Answering the title: I believe that if Julia wants to be a truly heterogeneous compute language it must use MLIR, otherwise we run the risk of implementing the same work for multiple architectures at the language level, when in reality it should be done at the compiler (IR) level. I don’t want GPUArrays, CuArrays, ROCArrays, oneArrays (https://juliagpu.org/) in my language ecosystem. I just want Arrays.
CUDA.jl, AMDGPU.jl and OneApi.jl all work at the IR level and use LLVM to do the rest, which is pretty efficient and elegant.

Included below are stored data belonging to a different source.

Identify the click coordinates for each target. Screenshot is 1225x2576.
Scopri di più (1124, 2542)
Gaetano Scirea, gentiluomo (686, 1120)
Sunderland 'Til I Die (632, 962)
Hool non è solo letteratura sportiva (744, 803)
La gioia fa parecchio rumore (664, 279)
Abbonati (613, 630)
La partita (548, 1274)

I’m quite sure, that moving Julia to use MLIR will be much more work than improving Julia’s current LLVM based GPU compiler packages.
The benefits are also uncertain (we have no idea if it will be faster, it most certainly will change some fundamentals of the language etc), so it could also be a massive time sink, since we’ll only find out once Julia uses MLIR and is able to run some larger Julia programs.

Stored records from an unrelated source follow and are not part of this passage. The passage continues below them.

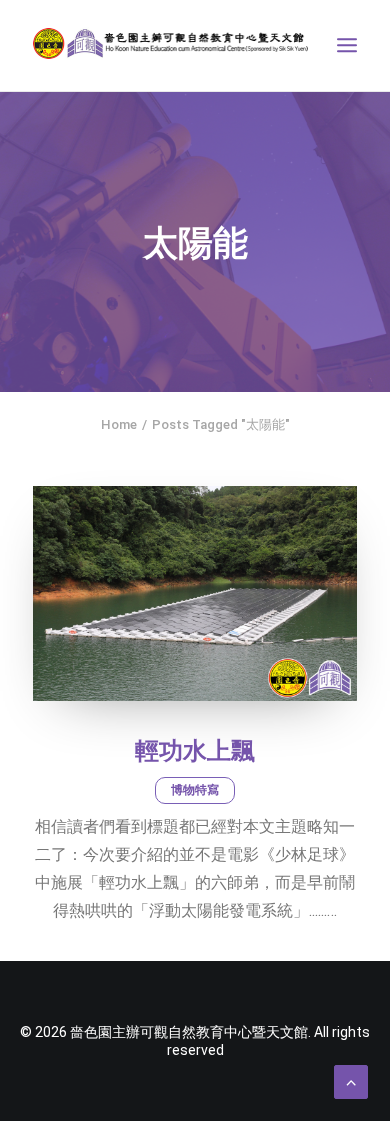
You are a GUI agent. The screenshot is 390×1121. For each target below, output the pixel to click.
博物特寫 (195, 790)
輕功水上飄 (195, 751)
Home (119, 424)
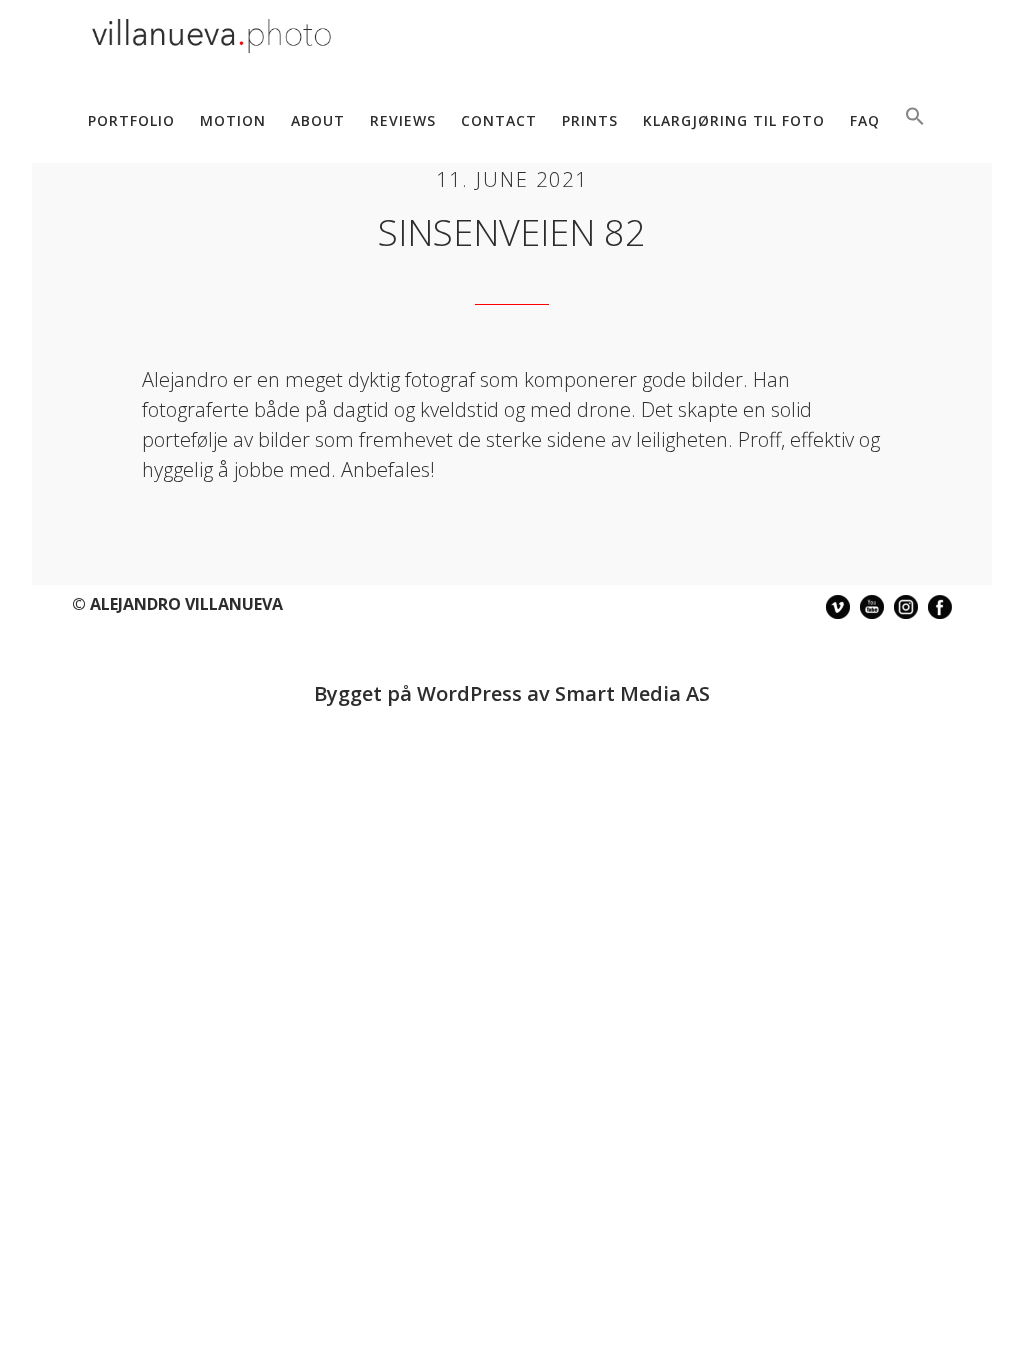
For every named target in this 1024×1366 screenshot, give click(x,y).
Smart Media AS (632, 693)
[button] (915, 118)
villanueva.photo (212, 38)
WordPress (469, 693)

I don’t want GPUArrays, CuArrays, ROCArrays, oneArrays (https://juliagpu.org/ ) in my language ecosystem. I just want Arrays.
You will still need that hints for the language to tell it where to allocate the memory, which CuArray(array) does quite elegantly.
Automatically moving things to the GPU where it fits is an incredibly hard problem, that nobody has completely solved yet.
There are some prototypes for automatically moving memory to the GPU when it improves performance, but they usually don’t scale well for any kind of code, so they don’t really have a place in a multi purpose language (yet) and are a much better fit for a package.
The comparison should be: Julia + Julia IR + LLVM vs Mojo + MLIR + LLVM.
Julia takes advantage of tools developed for LLVM IR such as Enzyme, but may miss tools developed for MLIR. If adopting MLIR is too expensive, could Julia IR adopt some MLIR dialects? For example, could Julia IR adopt the MLIR dialect for homomorphic encryption? https://heir.dev
Most likely. This talk shows the overhead of using MLIR.
This is an interesting experiment. A team from TU Munich opted to skip LLVM IR entirely and generate machine-IR (MIR) directly, yielding ~20% performance improvement in a Just-in-Time (JIT) compilation workload.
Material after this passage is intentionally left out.